One of the most spectacular cases in this century was Einstein’s use of the non-Euclidian geometry, developed by the way by Riemann in the 19th century, for the formulation of his general theory of relativity.

The last part of this century has seen advances especially in the theory of dynamic systems and in stochastic analysis. One example is the use of diffusion-reaction equations to understand biological pattern formation. Another is the extension of mathematical theory into the domain of non-linearity. A third the advances in our understanding of turbulence, in particular in the context of weather forecasting.

Today mathematics is strongly influenced by advances in computing technology. Mathematical modelling, development of algorithms and scientific computing have become tools for all of the sciences. They will continue to play a crucial role.


The chemical sciences have provided innumerable benefits to mankind through an extremely wide range of applications; to name a few: crop protectants, pharmaceuticals, new materials, analytical tools to study human health and to examine our environment.

Chemists designed a lot of compounds de novo and in the 1980s the football- or cigar-like fullerenes were discovered, a new form of carbon with novel and very interesting properties.

Big progress was achieved in the synthesis of tailor-made polymers, composite materials and ceramics. Some of the latter showed (turned out) to be endowed with superconductivity.

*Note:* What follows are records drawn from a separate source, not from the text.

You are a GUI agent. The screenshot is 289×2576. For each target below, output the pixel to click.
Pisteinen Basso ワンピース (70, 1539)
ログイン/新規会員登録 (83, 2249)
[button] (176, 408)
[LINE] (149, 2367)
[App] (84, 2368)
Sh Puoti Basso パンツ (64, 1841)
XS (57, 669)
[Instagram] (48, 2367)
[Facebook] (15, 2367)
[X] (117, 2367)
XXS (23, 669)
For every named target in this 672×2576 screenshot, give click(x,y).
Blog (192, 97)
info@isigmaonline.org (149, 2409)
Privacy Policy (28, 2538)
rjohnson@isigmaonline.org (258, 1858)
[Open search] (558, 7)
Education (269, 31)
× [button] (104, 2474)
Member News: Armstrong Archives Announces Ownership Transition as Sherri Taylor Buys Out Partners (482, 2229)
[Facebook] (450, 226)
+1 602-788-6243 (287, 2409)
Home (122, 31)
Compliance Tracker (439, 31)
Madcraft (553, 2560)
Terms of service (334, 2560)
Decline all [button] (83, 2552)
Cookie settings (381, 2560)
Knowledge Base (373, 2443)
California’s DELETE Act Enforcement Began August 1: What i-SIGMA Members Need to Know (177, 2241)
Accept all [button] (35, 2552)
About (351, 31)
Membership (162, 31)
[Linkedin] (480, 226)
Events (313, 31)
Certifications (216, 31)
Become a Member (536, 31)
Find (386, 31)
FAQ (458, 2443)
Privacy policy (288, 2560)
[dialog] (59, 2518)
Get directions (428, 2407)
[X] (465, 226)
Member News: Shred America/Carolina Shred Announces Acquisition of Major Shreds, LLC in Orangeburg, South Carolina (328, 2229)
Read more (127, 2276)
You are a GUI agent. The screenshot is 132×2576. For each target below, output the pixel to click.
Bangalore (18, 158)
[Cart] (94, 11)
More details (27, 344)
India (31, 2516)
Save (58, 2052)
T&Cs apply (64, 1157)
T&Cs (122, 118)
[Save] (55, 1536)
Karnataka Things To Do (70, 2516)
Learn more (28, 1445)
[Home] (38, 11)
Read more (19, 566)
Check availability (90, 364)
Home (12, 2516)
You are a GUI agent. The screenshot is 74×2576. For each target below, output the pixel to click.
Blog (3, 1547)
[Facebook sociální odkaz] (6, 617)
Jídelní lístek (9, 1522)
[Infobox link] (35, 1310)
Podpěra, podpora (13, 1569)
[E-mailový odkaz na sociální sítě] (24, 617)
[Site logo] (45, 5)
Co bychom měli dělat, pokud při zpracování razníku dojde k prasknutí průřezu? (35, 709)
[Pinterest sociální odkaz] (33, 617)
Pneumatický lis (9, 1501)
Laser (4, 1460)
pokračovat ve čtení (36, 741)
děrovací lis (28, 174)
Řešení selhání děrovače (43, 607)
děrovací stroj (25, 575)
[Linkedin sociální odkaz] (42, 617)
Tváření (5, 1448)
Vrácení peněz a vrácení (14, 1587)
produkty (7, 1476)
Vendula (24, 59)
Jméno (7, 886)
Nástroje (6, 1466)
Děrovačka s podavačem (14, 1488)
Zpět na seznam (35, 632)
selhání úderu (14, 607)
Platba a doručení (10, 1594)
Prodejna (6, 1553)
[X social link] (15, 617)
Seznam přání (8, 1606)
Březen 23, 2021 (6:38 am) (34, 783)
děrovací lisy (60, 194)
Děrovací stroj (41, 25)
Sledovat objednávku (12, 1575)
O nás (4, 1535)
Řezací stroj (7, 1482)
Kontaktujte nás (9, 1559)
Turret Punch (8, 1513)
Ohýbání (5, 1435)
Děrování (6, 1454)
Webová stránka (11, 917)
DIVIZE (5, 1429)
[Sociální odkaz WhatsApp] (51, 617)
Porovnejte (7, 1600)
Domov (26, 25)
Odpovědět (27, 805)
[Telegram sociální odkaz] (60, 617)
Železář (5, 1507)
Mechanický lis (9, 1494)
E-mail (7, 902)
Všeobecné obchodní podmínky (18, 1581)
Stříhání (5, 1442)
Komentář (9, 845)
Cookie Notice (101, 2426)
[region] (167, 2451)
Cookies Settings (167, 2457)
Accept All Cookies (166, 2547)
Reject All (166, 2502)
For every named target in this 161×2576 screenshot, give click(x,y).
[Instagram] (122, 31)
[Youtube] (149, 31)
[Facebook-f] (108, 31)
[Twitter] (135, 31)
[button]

With the help of appropriate computer programmes, calculation of molecular electron density maps was possible, which has greatly increased understanding of stability and properties of molecules.

Organic chemistry was, and continues to be, instrumental to the great advances in the bio-medical sciences. In 1954 with oxytocin for the first time a protein hormone was analysed and synthesized.

In 1959 the three-dimensional structure of hemoglobin, the oxygen-transporting molecule, was determined at atomic resolution. Since then the structures of thousands of molecules have been analysed.

Modern biochemistry, emerging from physiology and pathology using the tools of the chemical sciences, has made crucial contributions to the understanding of the life processes. Today, we know how cells can break down sugar and other food in order to generate efficiently biologically useful energy. It was discovered how plants use carbon dioxide and the energy of sunlight to synthesize organic material. Causes of many inborn metabolic errors have been elucidated.

In the early 1950s, experiments were performed to explore the generation of the first organic molecules essential for life under the supposed condition of the earth’s surface some 3.5 billion years ago. Organic molecules emerged which could well have been the building blocks of early life. Although many of these results are somewhat hypothetical, it has become clear that the genesis of life on earth was possible on the basis of physical and chemical principles alone. Today, the preferred hypothesis holds that life made its first appearance in the form of RNA molecules capable of reproducing themselves.

Creation of new knowledge at the molecular level is propagating with an enormous speed today. We think that the public must be regularly informed about new results. In disseminating news from the molecular level possible headings might eventually read. ‘There are no toxic molecules, only toxic doses’ or ‘There are no copies of molecules, only identical originals, whatever the origin, natural or synthetic.’

Today, chemistry is rapidly progressing towards its own ends. Catalysis, femtochemistry or the chemistry of supra-molecular ensembles can serve as examples. In addition, chemistry is increasing its overlap with biology and physics, a phenomenon also observable in both of the partner disciplines. The chemical sciences are also continuing to strongly expand towards environmental sciences, new materials and health.

It goes without saying that chemical expertise is shedding light on a part of the whole picture only, reflecting the fact that Mother Nature is not organized alongside our anthropomorphic scientific disciplines at all.